● **WHAT IS EXPECTED**
Could you give the records below again exactly as they stand?

[Collected data entries]
-- -- --

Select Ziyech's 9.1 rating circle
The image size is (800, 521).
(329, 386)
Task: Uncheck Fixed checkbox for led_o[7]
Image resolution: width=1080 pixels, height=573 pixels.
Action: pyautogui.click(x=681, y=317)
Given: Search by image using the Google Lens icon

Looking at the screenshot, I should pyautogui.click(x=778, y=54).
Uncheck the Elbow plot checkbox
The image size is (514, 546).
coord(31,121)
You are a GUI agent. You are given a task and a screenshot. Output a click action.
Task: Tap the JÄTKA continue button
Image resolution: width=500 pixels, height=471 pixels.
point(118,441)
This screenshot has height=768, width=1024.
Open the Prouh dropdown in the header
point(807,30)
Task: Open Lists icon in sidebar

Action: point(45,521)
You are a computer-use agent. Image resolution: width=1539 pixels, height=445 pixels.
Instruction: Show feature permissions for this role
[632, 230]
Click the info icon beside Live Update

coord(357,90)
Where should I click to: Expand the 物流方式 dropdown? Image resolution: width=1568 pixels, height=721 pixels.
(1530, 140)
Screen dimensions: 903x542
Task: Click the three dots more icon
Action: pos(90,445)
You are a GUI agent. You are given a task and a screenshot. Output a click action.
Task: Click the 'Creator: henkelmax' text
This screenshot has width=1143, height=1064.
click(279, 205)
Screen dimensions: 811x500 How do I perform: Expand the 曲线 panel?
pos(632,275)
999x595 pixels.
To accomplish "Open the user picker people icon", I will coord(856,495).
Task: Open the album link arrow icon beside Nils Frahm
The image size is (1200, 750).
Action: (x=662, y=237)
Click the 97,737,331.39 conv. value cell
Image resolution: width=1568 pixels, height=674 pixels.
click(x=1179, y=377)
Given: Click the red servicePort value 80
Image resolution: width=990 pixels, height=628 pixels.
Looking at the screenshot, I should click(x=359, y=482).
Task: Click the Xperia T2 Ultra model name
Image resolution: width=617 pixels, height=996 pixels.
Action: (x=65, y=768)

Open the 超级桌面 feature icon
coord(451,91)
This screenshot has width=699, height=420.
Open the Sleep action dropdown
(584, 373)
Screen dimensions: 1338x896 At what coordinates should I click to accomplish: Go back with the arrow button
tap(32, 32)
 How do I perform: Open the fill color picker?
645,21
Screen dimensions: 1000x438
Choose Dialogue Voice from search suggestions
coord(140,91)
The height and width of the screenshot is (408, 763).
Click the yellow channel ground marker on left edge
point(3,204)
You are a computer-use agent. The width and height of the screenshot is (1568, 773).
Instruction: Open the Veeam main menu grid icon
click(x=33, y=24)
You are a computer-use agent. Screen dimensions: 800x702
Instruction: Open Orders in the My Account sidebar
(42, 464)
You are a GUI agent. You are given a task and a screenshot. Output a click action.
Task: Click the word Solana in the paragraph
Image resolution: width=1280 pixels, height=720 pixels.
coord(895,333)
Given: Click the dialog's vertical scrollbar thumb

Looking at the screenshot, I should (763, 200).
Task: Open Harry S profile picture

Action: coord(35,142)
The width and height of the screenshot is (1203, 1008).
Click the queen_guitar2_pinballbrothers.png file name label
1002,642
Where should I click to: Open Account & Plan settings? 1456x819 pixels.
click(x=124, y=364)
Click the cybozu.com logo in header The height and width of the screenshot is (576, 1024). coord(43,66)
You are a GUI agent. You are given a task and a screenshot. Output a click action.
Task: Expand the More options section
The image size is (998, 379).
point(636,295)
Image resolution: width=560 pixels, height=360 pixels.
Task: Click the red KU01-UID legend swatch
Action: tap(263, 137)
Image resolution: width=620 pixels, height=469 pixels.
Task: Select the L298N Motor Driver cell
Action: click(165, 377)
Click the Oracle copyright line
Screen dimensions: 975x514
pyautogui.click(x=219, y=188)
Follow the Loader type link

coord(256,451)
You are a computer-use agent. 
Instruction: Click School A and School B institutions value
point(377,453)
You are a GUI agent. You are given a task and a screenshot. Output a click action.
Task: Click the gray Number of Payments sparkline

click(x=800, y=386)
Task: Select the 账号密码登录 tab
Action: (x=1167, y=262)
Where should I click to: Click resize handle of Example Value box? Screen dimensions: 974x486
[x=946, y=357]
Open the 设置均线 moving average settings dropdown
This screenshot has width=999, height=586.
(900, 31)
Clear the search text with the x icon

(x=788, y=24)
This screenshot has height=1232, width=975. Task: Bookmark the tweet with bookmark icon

-- -- --

● **SOLUTION FOR THIS PROBLEM**
Select Ziyech's 9.1 rating circle
The image size is (800, 521).
(329, 386)
Task: Uncheck Fixed checkbox for led_o[7]
Image resolution: width=1080 pixels, height=573 pixels.
Action: pyautogui.click(x=681, y=317)
Given: Search by image using the Google Lens icon

Looking at the screenshot, I should pyautogui.click(x=778, y=54).
Uncheck the Elbow plot checkbox
The image size is (514, 546).
coord(31,121)
You are a GUI agent. You are given a task and a screenshot. Output a click action.
Task: Tap the JÄTKA continue button
Image resolution: width=500 pixels, height=471 pixels.
point(118,441)
This screenshot has height=768, width=1024.
Open the Prouh dropdown in the header
point(807,30)
Task: Open Lists icon in sidebar

Action: point(45,521)
You are a computer-use agent. Image resolution: width=1539 pixels, height=445 pixels.
Instruction: Show feature permissions for this role
[632, 230]
Click the info icon beside Live Update

coord(357,90)
Where should I click to: Expand the 物流方式 dropdown? Image resolution: width=1568 pixels, height=721 pixels.
(1530, 140)
Screen dimensions: 903x542
Task: Click the three dots more icon
Action: pos(90,445)
You are a GUI agent. You are given a task and a screenshot. Output a click action.
Task: Click the 'Creator: henkelmax' text
This screenshot has width=1143, height=1064.
click(279, 205)
Screen dimensions: 811x500 How do I perform: Expand the 曲线 panel?
pos(632,275)
999x595 pixels.
To accomplish "Open the user picker people icon", I will coord(856,495).
Task: Open the album link arrow icon beside Nils Frahm
The image size is (1200, 750).
Action: (x=662, y=237)
Click the 97,737,331.39 conv. value cell
Image resolution: width=1568 pixels, height=674 pixels.
click(x=1179, y=377)
Given: Click the red servicePort value 80
Image resolution: width=990 pixels, height=628 pixels.
Looking at the screenshot, I should click(x=359, y=482).
Task: Click the Xperia T2 Ultra model name
Image resolution: width=617 pixels, height=996 pixels.
Action: (x=65, y=768)

Open the 超级桌面 feature icon
coord(451,91)
This screenshot has width=699, height=420.
Open the Sleep action dropdown
(584, 373)
Screen dimensions: 1338x896 At what coordinates should I click to accomplish: Go back with the arrow button
tap(32, 32)
 How do I perform: Open the fill color picker?
645,21
Screen dimensions: 1000x438
Choose Dialogue Voice from search suggestions
coord(140,91)
The height and width of the screenshot is (408, 763).
Click the yellow channel ground marker on left edge
point(3,204)
You are a computer-use agent. The width and height of the screenshot is (1568, 773).
Instruction: Open the Veeam main menu grid icon
click(x=33, y=24)
You are a computer-use agent. Screen dimensions: 800x702
Instruction: Open Orders in the My Account sidebar
(42, 464)
You are a GUI agent. You are given a task and a screenshot. Output a click action.
Task: Click the word Solana in the paragraph
Image resolution: width=1280 pixels, height=720 pixels.
coord(895,333)
Given: Click the dialog's vertical scrollbar thumb

Looking at the screenshot, I should (763, 200).
Task: Open Harry S profile picture

Action: coord(35,142)
The width and height of the screenshot is (1203, 1008).
Click the queen_guitar2_pinballbrothers.png file name label
1002,642
Where should I click to: Open Account & Plan settings? 1456x819 pixels.
click(x=124, y=364)
Click the cybozu.com logo in header The height and width of the screenshot is (576, 1024). coord(43,66)
You are a GUI agent. You are given a task and a screenshot. Output a click action.
Task: Expand the More options section
The image size is (998, 379).
point(636,295)
Image resolution: width=560 pixels, height=360 pixels.
Task: Click the red KU01-UID legend swatch
Action: tap(263, 137)
Image resolution: width=620 pixels, height=469 pixels.
Task: Select the L298N Motor Driver cell
Action: click(165, 377)
Click the Oracle copyright line
Screen dimensions: 975x514
pyautogui.click(x=219, y=188)
Follow the Loader type link

coord(256,451)
You are a computer-use agent. 
Instruction: Click School A and School B institutions value
point(377,453)
You are a GUI agent. You are given a task and a screenshot. Output a click action.
Task: Click the gray Number of Payments sparkline

click(x=800, y=386)
Task: Select the 账号密码登录 tab
Action: (x=1167, y=262)
Where should I click to: Click resize handle of Example Value box? Screen dimensions: 974x486
[x=946, y=357]
Open the 设置均线 moving average settings dropdown
This screenshot has width=999, height=586.
(900, 31)
Clear the search text with the x icon

(x=788, y=24)
This screenshot has height=1232, width=975. Task: Bookmark the tweet with bookmark icon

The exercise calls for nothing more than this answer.